Moreover, the ticklers are confined not only to the issues brought about by the divergences between languages themselves, but also to diverse ways of recognition and thus discrepant results of understanding and reception. For instance, night swim is not a common scene that could be frequently encountered by a Chinese reader, so it is meaningless to expect the Chinese readers to fully understand both such an activity and the possible feelings of the participants involved in it. However, it might as well be that in Anne Enright's description there remain some elements that could be shared by readers outside a seemingly exclusive context. Environmental, sensual or emotional as they are, such elements could be experienced by both night-swimmers and people who, though having never experienced such a thrilling activity, have found themselves in other contexts similar to the occasion of the female protagonist's night swim, saturated with helpless loneliness and cold, torpid and bitter despair.
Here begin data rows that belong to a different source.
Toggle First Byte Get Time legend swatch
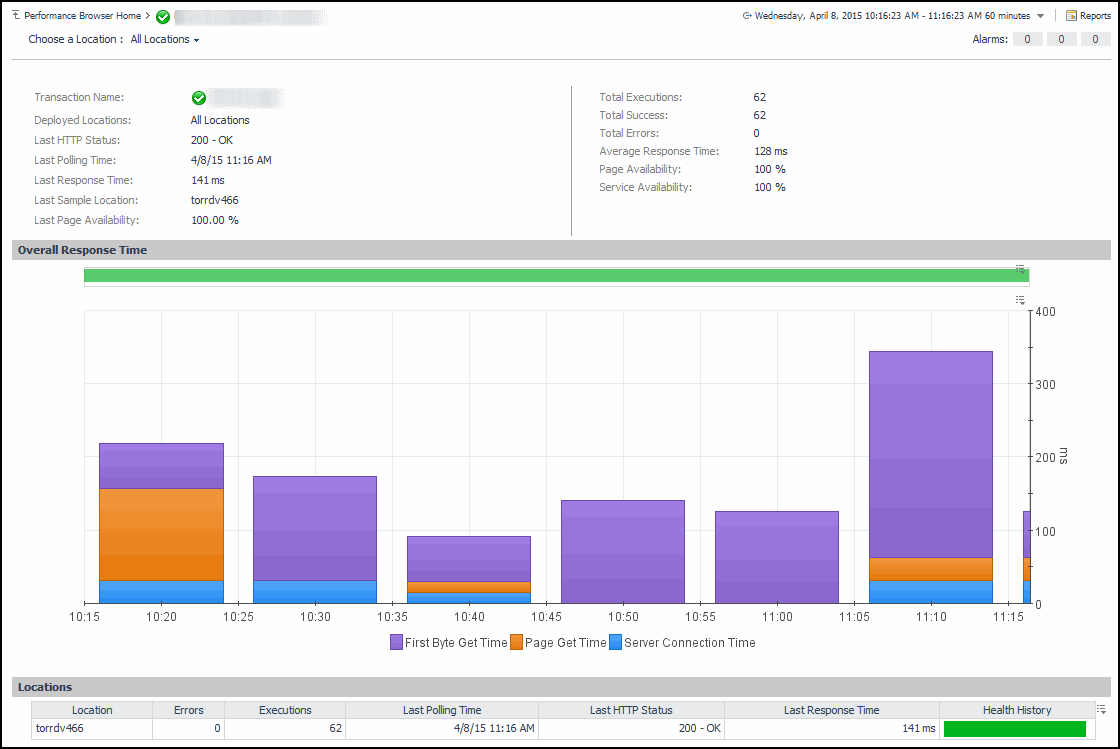The height and width of the screenshot is (749, 1120). (396, 643)
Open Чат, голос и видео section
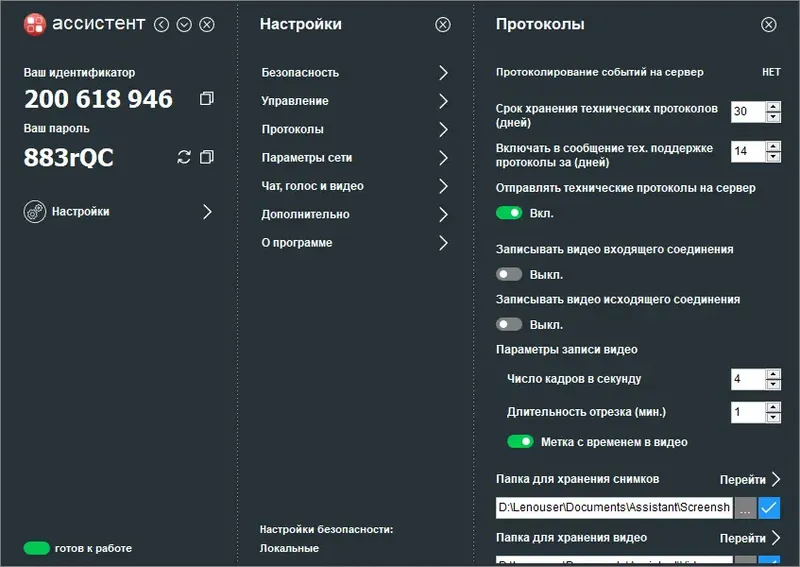The image size is (800, 567). coord(354,186)
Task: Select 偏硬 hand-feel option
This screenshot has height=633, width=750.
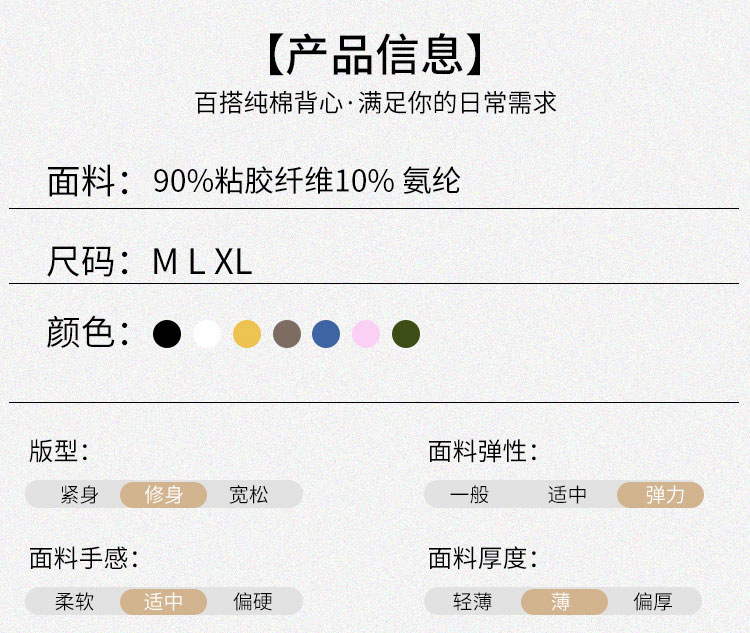Action: coord(253,602)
Another example I could mention is the system inside the psychiatric clinic and the ways the presumed patients are treated there. Most Chinese readers are unfamiliar with those concrete conditions and phenomena mentioned in the story, as they rarely have the opportunity to delve into a more or less mentally disrupted other (or to be more exact, socially constructed other), let alone sexuality which is still a peripheral, unofficial and therefore less discussed issue in China. Sometimes, it would be much too demanding if translators are required to completely and unmistakably relate everything told by the novelist to the readers who have never had life experiences akin to the protagonist's. In addition to the utmost efforts to add further extraordinary illustrations so as to render the original textual information more comprehensible, another solution to improve Chinese readers' understanding of the original information would be the maintenance of accuracy in conveying the part of information that could be immediately sensed and empathized by the reading public with different cultural backgrounds.
As a result, when Chinese readers cannot familiarize themselves with these scenes which may be somewhat distant to their lives, they could still be connected to what the author intends to express through her narration if the translator focuses on transmission of emotion and power in narration rather than on an ambitious re-presentation of every single thing encoded in the text.